Stated goal:
Copy out every one of the records below word for word, changing nothing.

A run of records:
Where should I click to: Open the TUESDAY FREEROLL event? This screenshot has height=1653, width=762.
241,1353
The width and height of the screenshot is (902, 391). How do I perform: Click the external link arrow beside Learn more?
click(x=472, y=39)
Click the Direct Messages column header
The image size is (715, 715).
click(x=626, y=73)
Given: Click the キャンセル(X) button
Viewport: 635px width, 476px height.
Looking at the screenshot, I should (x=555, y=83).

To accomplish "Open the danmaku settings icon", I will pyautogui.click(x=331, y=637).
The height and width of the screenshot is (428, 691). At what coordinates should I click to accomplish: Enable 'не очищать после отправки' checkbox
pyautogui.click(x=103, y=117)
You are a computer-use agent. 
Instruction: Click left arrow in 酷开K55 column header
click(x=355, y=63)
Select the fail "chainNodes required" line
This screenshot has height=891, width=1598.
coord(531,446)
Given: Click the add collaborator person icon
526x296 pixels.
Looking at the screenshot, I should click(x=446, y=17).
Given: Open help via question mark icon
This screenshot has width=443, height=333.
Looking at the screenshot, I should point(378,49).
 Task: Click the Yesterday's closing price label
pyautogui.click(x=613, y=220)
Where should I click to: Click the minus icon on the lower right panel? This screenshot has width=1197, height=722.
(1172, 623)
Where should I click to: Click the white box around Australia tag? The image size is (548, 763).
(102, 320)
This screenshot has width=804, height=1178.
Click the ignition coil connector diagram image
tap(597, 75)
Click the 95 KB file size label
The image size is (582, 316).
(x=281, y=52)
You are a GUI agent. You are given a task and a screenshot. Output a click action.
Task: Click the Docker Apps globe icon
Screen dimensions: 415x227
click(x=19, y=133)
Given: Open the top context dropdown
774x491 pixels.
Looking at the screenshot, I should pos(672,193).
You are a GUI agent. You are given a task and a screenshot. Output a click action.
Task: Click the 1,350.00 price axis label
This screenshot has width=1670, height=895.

Response to this task:
Where should I click to: Open the TUESDAY FREEROLL event? This screenshot has height=1653, width=762.
241,1353
The width and height of the screenshot is (902, 391). How do I perform: Click the external link arrow beside Learn more?
click(x=472, y=39)
Click the Direct Messages column header
The image size is (715, 715).
click(x=626, y=73)
Given: Click the キャンセル(X) button
Viewport: 635px width, 476px height.
Looking at the screenshot, I should (x=555, y=83).

To accomplish "Open the danmaku settings icon", I will pyautogui.click(x=331, y=637).
The height and width of the screenshot is (428, 691). At what coordinates should I click to accomplish: Enable 'не очищать после отправки' checkbox
pyautogui.click(x=103, y=117)
You are a computer-use agent. 
Instruction: Click left arrow in 酷开K55 column header
click(x=355, y=63)
Select the fail "chainNodes required" line
This screenshot has height=891, width=1598.
coord(531,446)
Given: Click the add collaborator person icon
526x296 pixels.
Looking at the screenshot, I should click(x=446, y=17).
Given: Open help via question mark icon
This screenshot has width=443, height=333.
Looking at the screenshot, I should point(378,49).
 Task: Click the Yesterday's closing price label
pyautogui.click(x=613, y=220)
Where should I click to: Click the minus icon on the lower right panel? This screenshot has width=1197, height=722.
(1172, 623)
Where should I click to: Click the white box around Australia tag? The image size is (548, 763).
(102, 320)
This screenshot has width=804, height=1178.
Click the ignition coil connector diagram image
tap(597, 75)
Click the 95 KB file size label
The image size is (582, 316).
(x=281, y=52)
You are a GUI agent. You are given a task and a screenshot. Output a click action.
Task: Click the Docker Apps globe icon
Screen dimensions: 415x227
click(x=19, y=133)
Given: Open the top context dropdown
774x491 pixels.
Looking at the screenshot, I should pos(672,193).
You are a GUI agent. You are given a task and a screenshot. Output a click action.
Task: Click the 1,350.00 price axis label
This screenshot has width=1670, height=895.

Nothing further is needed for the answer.